> [Required action] Gather from the material every line that contains the string "computer".

> [Data supplied]

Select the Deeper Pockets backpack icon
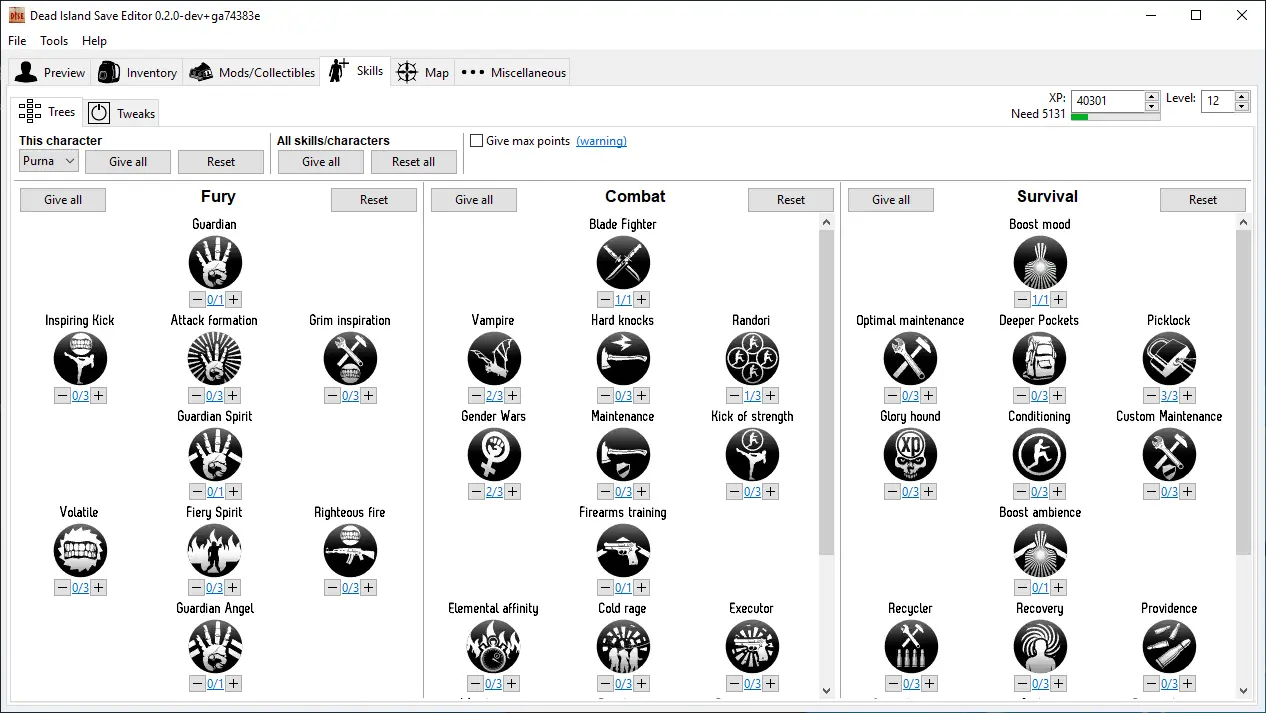 point(1039,359)
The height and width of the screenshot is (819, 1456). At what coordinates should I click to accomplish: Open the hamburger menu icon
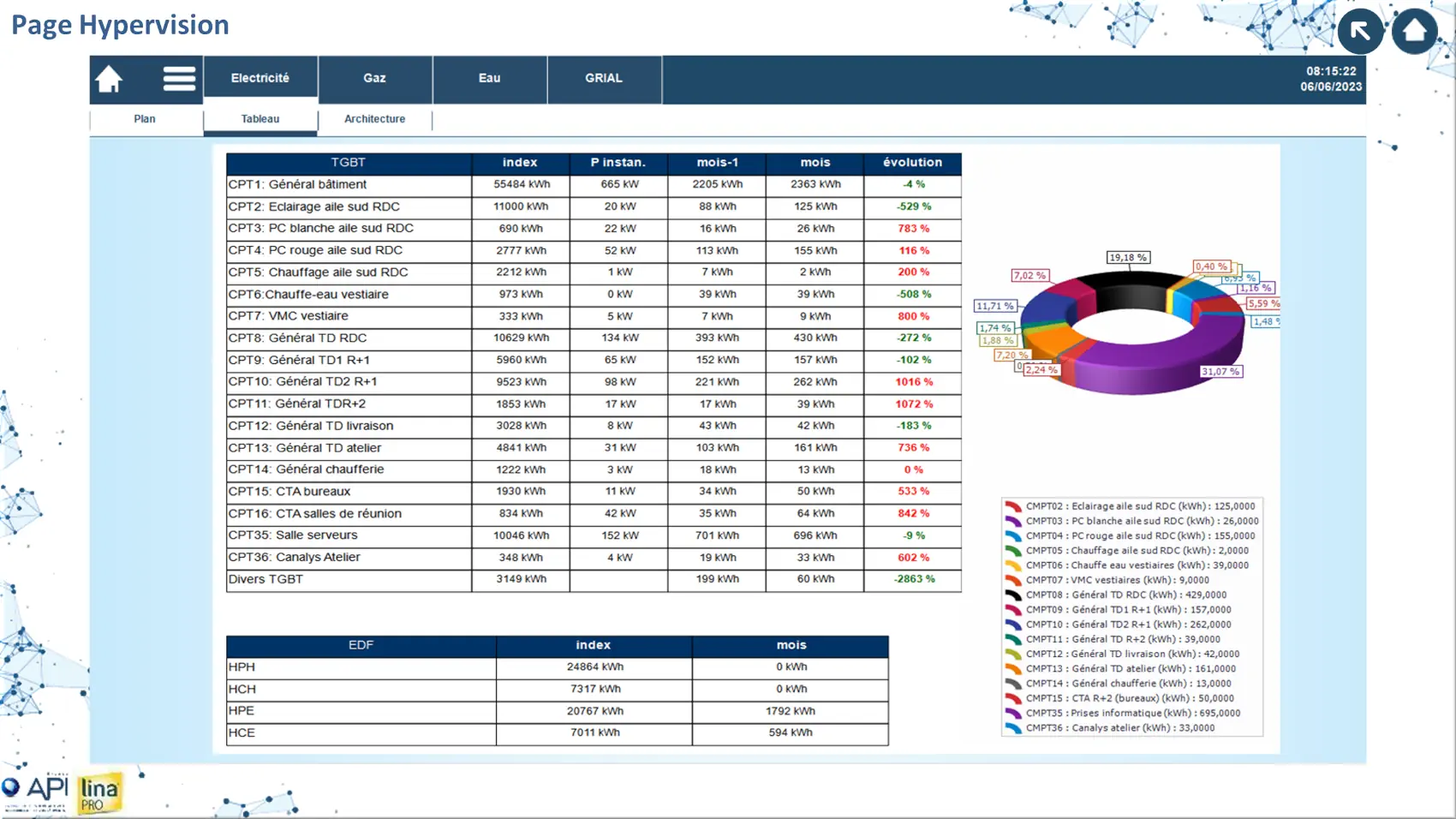pos(179,79)
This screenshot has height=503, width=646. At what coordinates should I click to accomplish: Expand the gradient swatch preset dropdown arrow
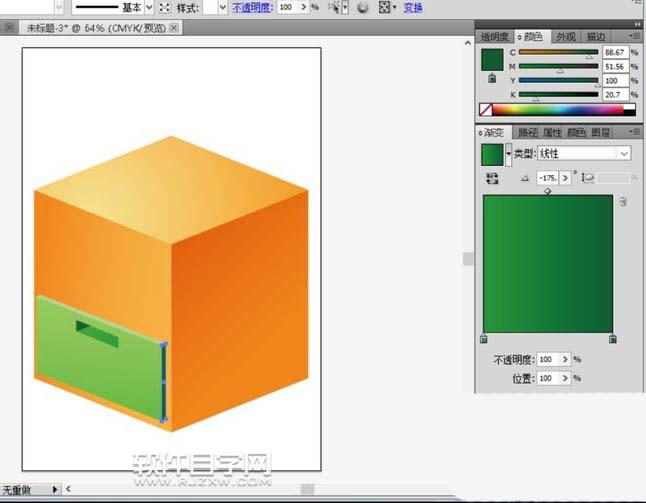click(x=508, y=153)
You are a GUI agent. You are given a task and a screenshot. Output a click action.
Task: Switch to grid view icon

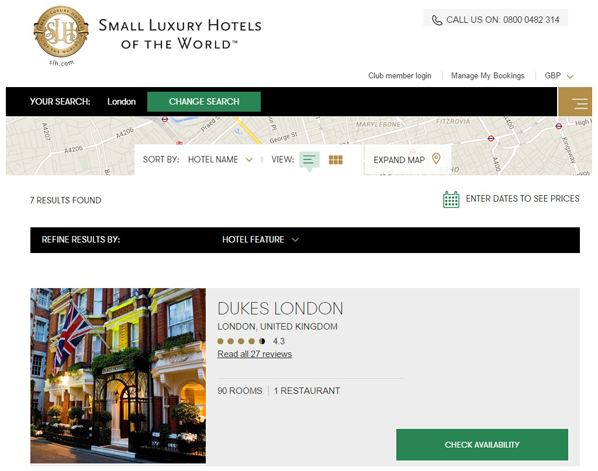click(336, 160)
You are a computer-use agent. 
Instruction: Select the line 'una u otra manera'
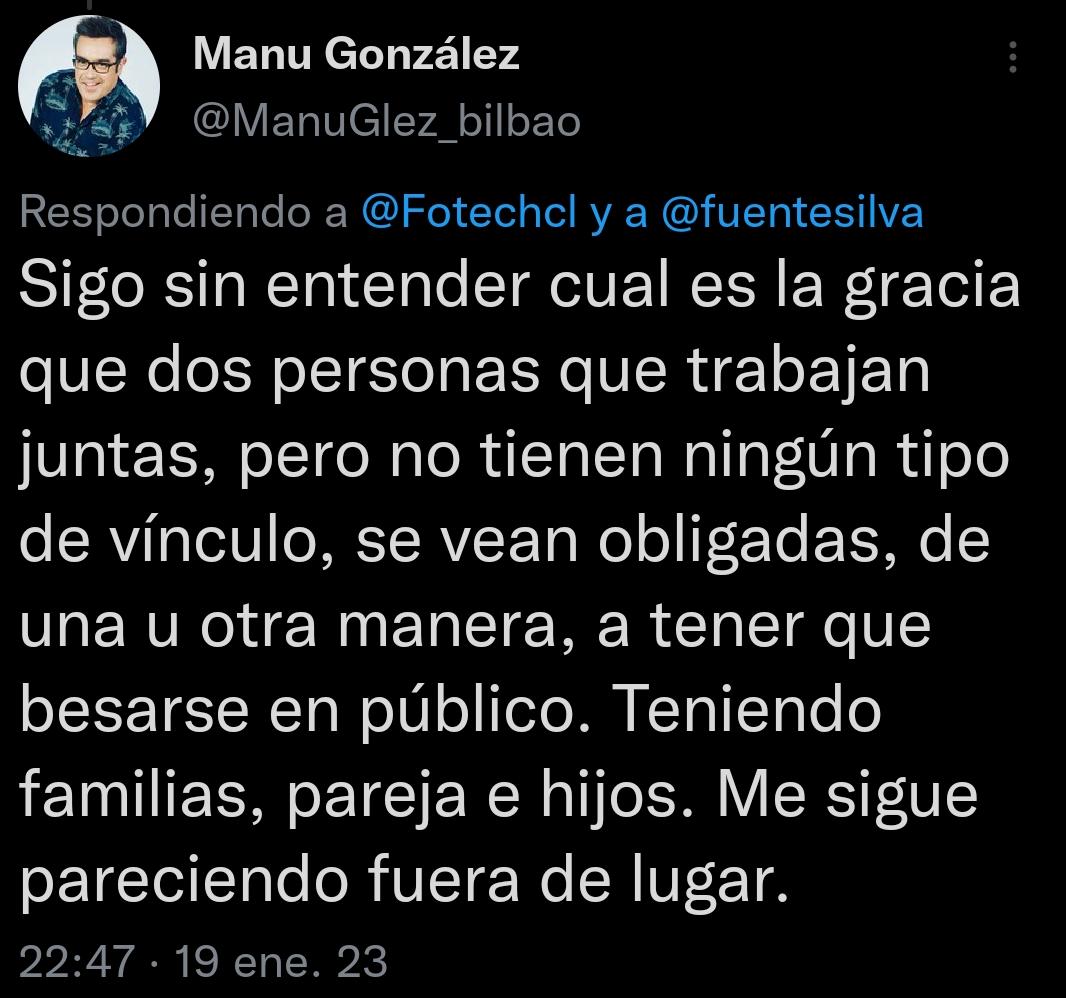tap(475, 627)
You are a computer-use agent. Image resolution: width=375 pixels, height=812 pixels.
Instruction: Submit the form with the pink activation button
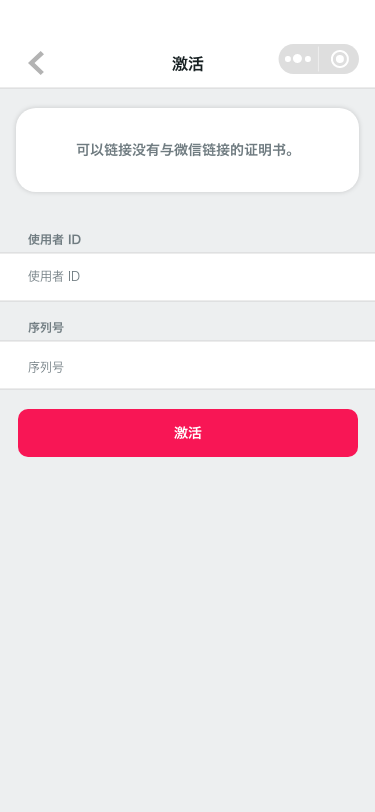coord(188,433)
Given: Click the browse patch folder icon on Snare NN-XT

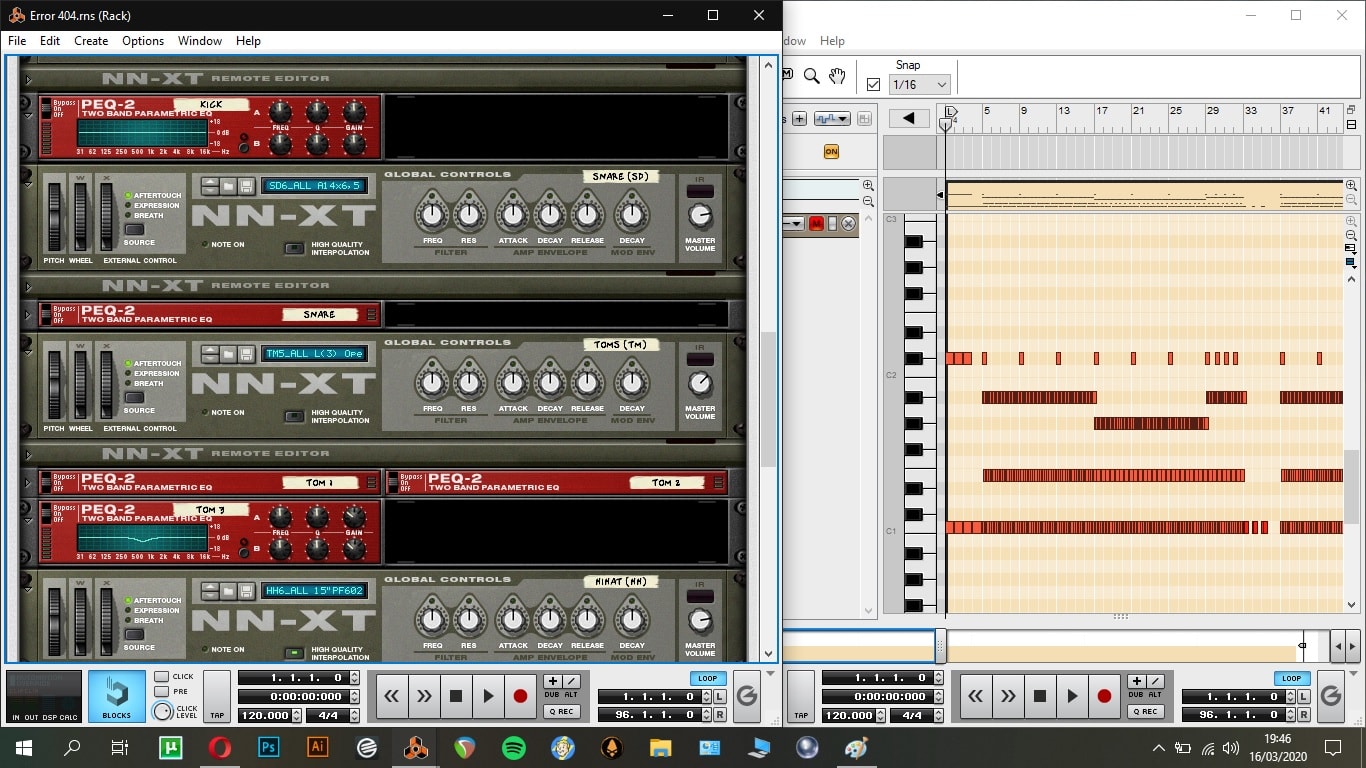Looking at the screenshot, I should pos(227,186).
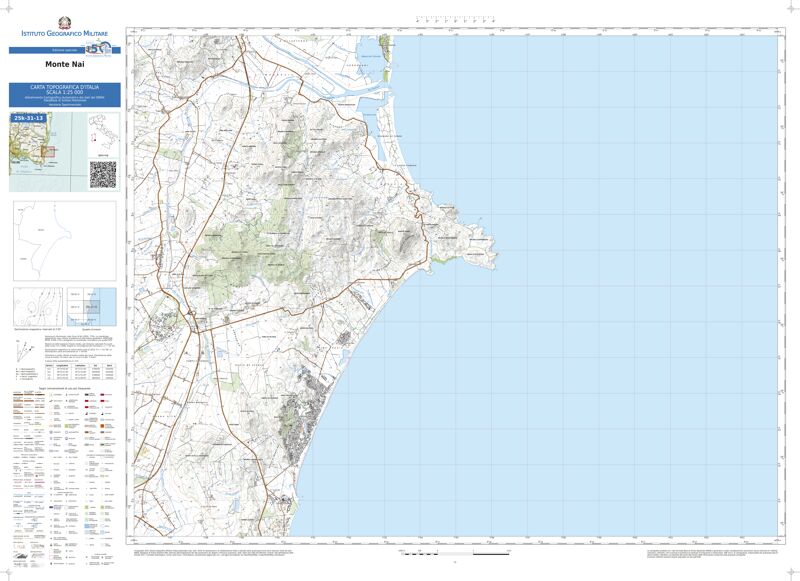Click the magnetic declination contour diagram
Screen dimensions: 800x581
click(37, 305)
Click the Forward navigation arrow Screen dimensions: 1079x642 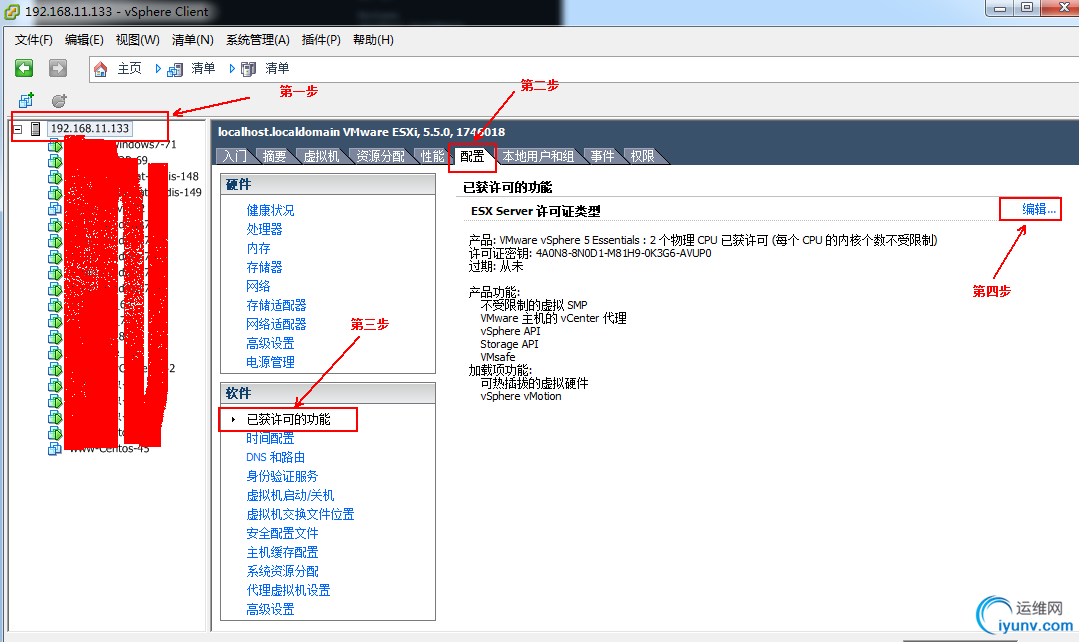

> [Result of this task]
You are a computer-use agent. 
You are a computer-use agent. Image resolution: width=375 pixels, height=812 pixels.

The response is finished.